» **Available records**:
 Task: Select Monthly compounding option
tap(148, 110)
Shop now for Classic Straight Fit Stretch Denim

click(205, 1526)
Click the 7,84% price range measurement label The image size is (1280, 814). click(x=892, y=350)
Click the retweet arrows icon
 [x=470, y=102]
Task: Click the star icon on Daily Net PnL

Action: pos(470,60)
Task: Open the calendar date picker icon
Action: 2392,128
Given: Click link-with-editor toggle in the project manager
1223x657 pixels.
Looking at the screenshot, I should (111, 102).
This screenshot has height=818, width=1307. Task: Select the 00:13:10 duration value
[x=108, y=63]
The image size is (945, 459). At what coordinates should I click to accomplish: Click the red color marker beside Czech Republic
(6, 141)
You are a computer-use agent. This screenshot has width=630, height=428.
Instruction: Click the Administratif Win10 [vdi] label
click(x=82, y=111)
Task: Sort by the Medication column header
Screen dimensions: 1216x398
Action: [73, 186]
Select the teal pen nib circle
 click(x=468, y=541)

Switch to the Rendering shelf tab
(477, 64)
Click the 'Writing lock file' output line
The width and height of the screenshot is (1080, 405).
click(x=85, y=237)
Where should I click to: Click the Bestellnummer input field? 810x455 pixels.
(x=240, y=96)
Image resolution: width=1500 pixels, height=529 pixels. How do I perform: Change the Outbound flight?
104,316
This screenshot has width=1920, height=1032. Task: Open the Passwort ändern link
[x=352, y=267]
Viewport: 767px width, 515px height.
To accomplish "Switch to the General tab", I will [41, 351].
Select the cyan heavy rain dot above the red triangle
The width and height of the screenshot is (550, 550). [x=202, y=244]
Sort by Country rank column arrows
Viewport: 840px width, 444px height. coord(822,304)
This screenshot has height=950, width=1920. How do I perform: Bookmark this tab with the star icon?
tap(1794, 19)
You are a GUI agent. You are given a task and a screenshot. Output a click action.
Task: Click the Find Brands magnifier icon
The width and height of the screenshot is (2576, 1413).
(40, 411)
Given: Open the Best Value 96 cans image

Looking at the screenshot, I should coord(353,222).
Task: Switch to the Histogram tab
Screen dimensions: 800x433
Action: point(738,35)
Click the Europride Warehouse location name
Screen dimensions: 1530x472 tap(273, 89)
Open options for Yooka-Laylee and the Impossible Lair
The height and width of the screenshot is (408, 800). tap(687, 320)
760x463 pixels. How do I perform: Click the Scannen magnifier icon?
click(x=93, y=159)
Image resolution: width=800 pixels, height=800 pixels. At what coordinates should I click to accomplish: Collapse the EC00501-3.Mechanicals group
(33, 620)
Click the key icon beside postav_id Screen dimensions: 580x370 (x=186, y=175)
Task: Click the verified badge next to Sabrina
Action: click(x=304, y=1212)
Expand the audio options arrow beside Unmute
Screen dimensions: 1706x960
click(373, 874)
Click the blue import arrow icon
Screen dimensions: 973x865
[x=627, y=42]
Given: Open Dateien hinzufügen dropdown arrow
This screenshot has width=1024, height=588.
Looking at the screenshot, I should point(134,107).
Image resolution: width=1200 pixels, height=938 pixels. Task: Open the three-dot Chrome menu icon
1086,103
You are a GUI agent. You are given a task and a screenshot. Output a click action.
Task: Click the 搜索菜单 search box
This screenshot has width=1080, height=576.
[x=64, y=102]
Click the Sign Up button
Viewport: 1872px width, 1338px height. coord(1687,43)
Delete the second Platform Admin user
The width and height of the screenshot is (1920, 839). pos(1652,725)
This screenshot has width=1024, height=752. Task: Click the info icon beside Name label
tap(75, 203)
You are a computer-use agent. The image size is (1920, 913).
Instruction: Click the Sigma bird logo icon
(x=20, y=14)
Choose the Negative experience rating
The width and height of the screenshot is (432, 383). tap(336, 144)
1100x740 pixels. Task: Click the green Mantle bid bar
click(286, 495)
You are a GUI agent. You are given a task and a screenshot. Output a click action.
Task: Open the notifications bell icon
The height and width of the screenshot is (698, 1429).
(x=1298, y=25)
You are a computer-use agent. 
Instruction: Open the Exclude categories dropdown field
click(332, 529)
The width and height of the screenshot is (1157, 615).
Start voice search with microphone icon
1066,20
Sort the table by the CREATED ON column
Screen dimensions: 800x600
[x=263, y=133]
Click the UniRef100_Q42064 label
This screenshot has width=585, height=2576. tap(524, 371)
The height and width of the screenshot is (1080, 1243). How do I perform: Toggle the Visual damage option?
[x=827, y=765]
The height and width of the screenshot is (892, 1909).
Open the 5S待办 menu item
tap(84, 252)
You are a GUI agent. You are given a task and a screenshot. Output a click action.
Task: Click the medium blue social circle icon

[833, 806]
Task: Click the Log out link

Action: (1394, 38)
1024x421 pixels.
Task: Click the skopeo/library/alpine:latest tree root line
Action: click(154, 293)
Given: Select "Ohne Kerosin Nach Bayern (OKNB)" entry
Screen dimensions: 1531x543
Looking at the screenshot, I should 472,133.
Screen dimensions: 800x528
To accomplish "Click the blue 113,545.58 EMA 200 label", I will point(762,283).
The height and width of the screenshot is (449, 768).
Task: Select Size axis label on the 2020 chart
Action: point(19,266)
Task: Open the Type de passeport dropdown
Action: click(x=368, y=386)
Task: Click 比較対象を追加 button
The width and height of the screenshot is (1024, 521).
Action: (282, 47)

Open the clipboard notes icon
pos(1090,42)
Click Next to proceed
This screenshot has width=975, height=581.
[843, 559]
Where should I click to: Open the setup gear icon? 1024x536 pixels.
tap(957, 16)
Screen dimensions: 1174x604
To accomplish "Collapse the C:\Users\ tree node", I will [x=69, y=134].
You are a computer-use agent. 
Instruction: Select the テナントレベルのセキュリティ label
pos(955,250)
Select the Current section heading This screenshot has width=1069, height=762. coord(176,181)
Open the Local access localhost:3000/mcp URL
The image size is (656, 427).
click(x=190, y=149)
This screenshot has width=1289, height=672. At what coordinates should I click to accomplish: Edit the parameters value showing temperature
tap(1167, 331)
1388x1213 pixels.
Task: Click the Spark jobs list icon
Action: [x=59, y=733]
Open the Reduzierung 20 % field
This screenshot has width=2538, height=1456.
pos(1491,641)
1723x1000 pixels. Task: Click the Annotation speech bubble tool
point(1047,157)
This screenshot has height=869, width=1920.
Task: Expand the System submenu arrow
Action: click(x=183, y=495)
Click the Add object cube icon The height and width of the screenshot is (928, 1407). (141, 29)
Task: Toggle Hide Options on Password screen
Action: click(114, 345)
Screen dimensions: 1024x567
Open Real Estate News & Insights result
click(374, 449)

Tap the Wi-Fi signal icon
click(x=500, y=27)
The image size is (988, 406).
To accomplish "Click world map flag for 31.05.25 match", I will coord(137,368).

» **Your instructions**:
Repeat the material in full. Nothing may differ.

» **Completed task**:
 Task: Select Monthly compounding option
tap(148, 110)
Shop now for Classic Straight Fit Stretch Denim

click(205, 1526)
Click the 7,84% price range measurement label The image size is (1280, 814). click(x=892, y=350)
Click the retweet arrows icon
 [x=470, y=102]
Task: Click the star icon on Daily Net PnL

Action: pos(470,60)
Task: Open the calendar date picker icon
Action: 2392,128
Given: Click link-with-editor toggle in the project manager
1223x657 pixels.
Looking at the screenshot, I should (111, 102).
This screenshot has height=818, width=1307. Task: Select the 00:13:10 duration value
[x=108, y=63]
The image size is (945, 459). At what coordinates should I click to accomplish: Click the red color marker beside Czech Republic
(6, 141)
You are a computer-use agent. This screenshot has width=630, height=428.
Instruction: Click the Administratif Win10 [vdi] label
click(x=82, y=111)
Task: Sort by the Medication column header
Screen dimensions: 1216x398
Action: [73, 186]
Select the teal pen nib circle
 click(x=468, y=541)

Switch to the Rendering shelf tab
(477, 64)
Click the 'Writing lock file' output line
The width and height of the screenshot is (1080, 405).
click(x=85, y=237)
Where should I click to: Click the Bestellnummer input field? 810x455 pixels.
(x=240, y=96)
Image resolution: width=1500 pixels, height=529 pixels. How do I perform: Change the Outbound flight?
104,316
This screenshot has width=1920, height=1032. Task: Open the Passwort ändern link
[x=352, y=267]
Viewport: 767px width, 515px height.
To accomplish "Switch to the General tab", I will [41, 351].
Select the cyan heavy rain dot above the red triangle
The width and height of the screenshot is (550, 550). [x=202, y=244]
Sort by Country rank column arrows
Viewport: 840px width, 444px height. coord(822,304)
This screenshot has height=950, width=1920. How do I perform: Bookmark this tab with the star icon?
tap(1794, 19)
You are a GUI agent. You are given a task and a screenshot. Output a click action.
Task: Click the Find Brands magnifier icon
The width and height of the screenshot is (2576, 1413).
(40, 411)
Given: Open the Best Value 96 cans image

Looking at the screenshot, I should coord(353,222).
Task: Switch to the Histogram tab
Screen dimensions: 800x433
Action: point(738,35)
Click the Europride Warehouse location name
Screen dimensions: 1530x472 tap(273, 89)
Open options for Yooka-Laylee and the Impossible Lair
The height and width of the screenshot is (408, 800). tap(687, 320)
760x463 pixels. How do I perform: Click the Scannen magnifier icon?
click(x=93, y=159)
Image resolution: width=800 pixels, height=800 pixels. At what coordinates should I click to accomplish: Collapse the EC00501-3.Mechanicals group
(33, 620)
Click the key icon beside postav_id Screen dimensions: 580x370 (x=186, y=175)
Task: Click the verified badge next to Sabrina
Action: click(x=304, y=1212)
Expand the audio options arrow beside Unmute
Screen dimensions: 1706x960
click(373, 874)
Click the blue import arrow icon
Screen dimensions: 973x865
[x=627, y=42]
Given: Open Dateien hinzufügen dropdown arrow
This screenshot has width=1024, height=588.
Looking at the screenshot, I should point(134,107).
Image resolution: width=1200 pixels, height=938 pixels. Task: Open the three-dot Chrome menu icon
1086,103
You are a GUI agent. You are given a task and a screenshot. Output a click action.
Task: Click the 搜索菜单 search box
This screenshot has width=1080, height=576.
[x=64, y=102]
Click the Sign Up button
Viewport: 1872px width, 1338px height. coord(1687,43)
Delete the second Platform Admin user
The width and height of the screenshot is (1920, 839). pos(1652,725)
This screenshot has width=1024, height=752. Task: Click the info icon beside Name label
tap(75, 203)
You are a computer-use agent. The image size is (1920, 913).
Instruction: Click the Sigma bird logo icon
(x=20, y=14)
Choose the Negative experience rating
The width and height of the screenshot is (432, 383). tap(336, 144)
1100x740 pixels. Task: Click the green Mantle bid bar
click(286, 495)
You are a GUI agent. You are given a task and a screenshot. Output a click action.
Task: Open the notifications bell icon
The height and width of the screenshot is (698, 1429).
(x=1298, y=25)
You are a computer-use agent. 
Instruction: Open the Exclude categories dropdown field
click(332, 529)
The width and height of the screenshot is (1157, 615).
Start voice search with microphone icon
1066,20
Sort the table by the CREATED ON column
Screen dimensions: 800x600
[x=263, y=133]
Click the UniRef100_Q42064 label
This screenshot has width=585, height=2576. tap(524, 371)
The height and width of the screenshot is (1080, 1243). How do I perform: Toggle the Visual damage option?
[x=827, y=765]
The height and width of the screenshot is (892, 1909).
Open the 5S待办 menu item
tap(84, 252)
You are a GUI agent. You are given a task and a screenshot. Output a click action.
Task: Click the medium blue social circle icon

[833, 806]
Task: Click the Log out link

Action: (1394, 38)
1024x421 pixels.
Task: Click the skopeo/library/alpine:latest tree root line
Action: click(154, 293)
Given: Select "Ohne Kerosin Nach Bayern (OKNB)" entry
Screen dimensions: 1531x543
Looking at the screenshot, I should 472,133.
Screen dimensions: 800x528
To accomplish "Click the blue 113,545.58 EMA 200 label", I will point(762,283).
The height and width of the screenshot is (449, 768).
Task: Select Size axis label on the 2020 chart
Action: point(19,266)
Task: Open the Type de passeport dropdown
Action: click(x=368, y=386)
Task: Click 比較対象を追加 button
The width and height of the screenshot is (1024, 521).
Action: (282, 47)

Open the clipboard notes icon
pos(1090,42)
Click Next to proceed
This screenshot has width=975, height=581.
[843, 559]
Where should I click to: Open the setup gear icon? 1024x536 pixels.
tap(957, 16)
Screen dimensions: 1174x604
To accomplish "Collapse the C:\Users\ tree node", I will [x=69, y=134].
You are a computer-use agent. 
Instruction: Select the テナントレベルのセキュリティ label
pos(955,250)
Select the Current section heading This screenshot has width=1069, height=762. coord(176,181)
Open the Local access localhost:3000/mcp URL
The image size is (656, 427).
click(x=190, y=149)
This screenshot has width=1289, height=672. At what coordinates should I click to accomplish: Edit the parameters value showing temperature
tap(1167, 331)
1388x1213 pixels.
Task: Click the Spark jobs list icon
Action: [x=59, y=733]
Open the Reduzierung 20 % field
This screenshot has width=2538, height=1456.
pos(1491,641)
1723x1000 pixels. Task: Click the Annotation speech bubble tool
point(1047,157)
This screenshot has height=869, width=1920.
Task: Expand the System submenu arrow
Action: click(x=183, y=495)
Click the Add object cube icon The height and width of the screenshot is (928, 1407). (141, 29)
Task: Toggle Hide Options on Password screen
Action: click(114, 345)
Screen dimensions: 1024x567
Open Real Estate News & Insights result
click(374, 449)

Tap the Wi-Fi signal icon
click(x=500, y=27)
The image size is (988, 406).
To accomplish "Click world map flag for 31.05.25 match", I will coord(137,368).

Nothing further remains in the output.